--- PROBLEM TO SOLVE ---
Find each line of the material that contains the word "agent", treating uppercase and lowercase as different, and copy those lines.

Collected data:
===============

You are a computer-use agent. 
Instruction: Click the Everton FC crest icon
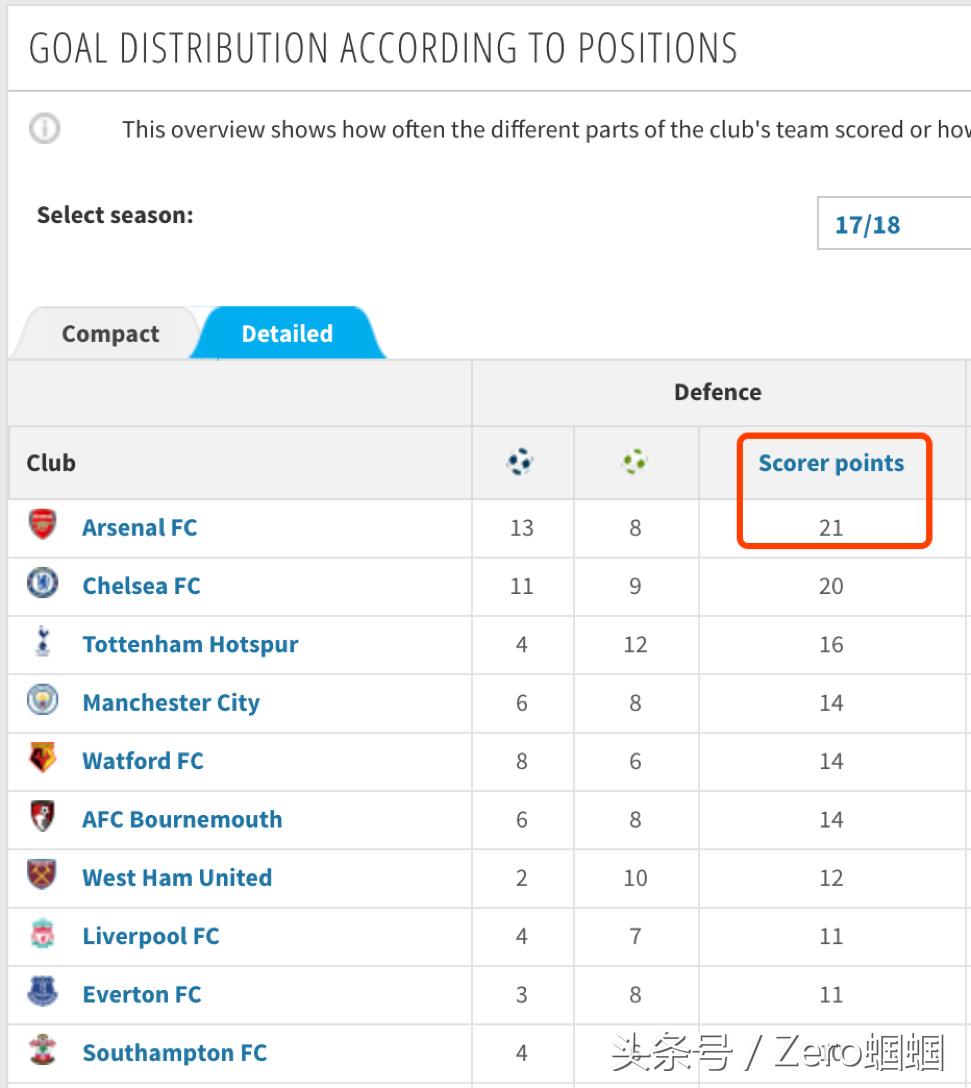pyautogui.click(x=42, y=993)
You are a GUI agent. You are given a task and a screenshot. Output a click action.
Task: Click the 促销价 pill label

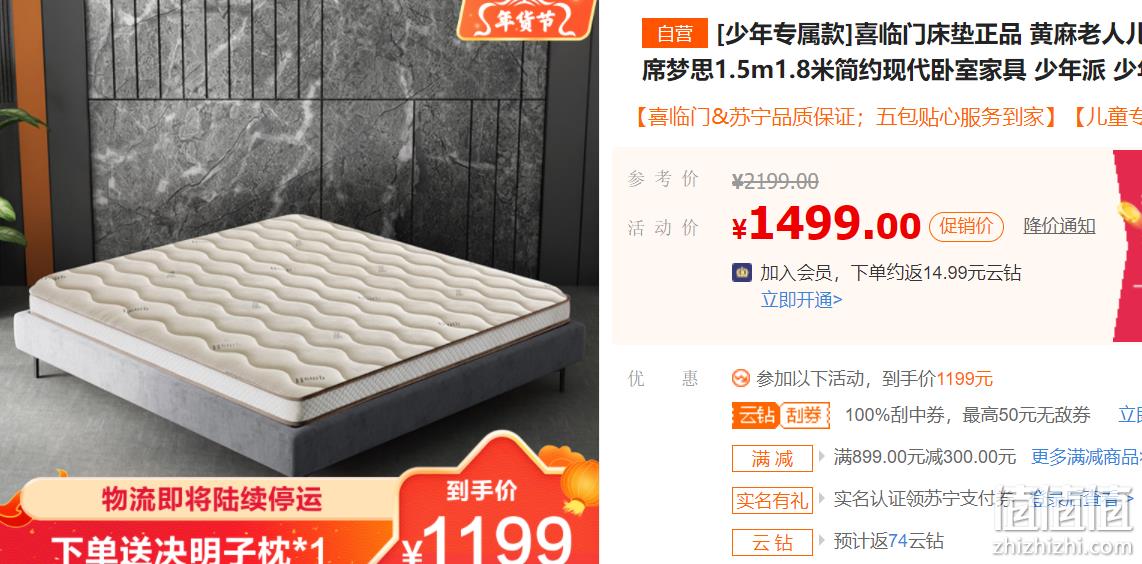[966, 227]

===============

--- ANSWER TO THE EXERCISE ---
You are a computer-use agent. 
You are a GUI agent. You are given a task and a screenshot. Output a click action.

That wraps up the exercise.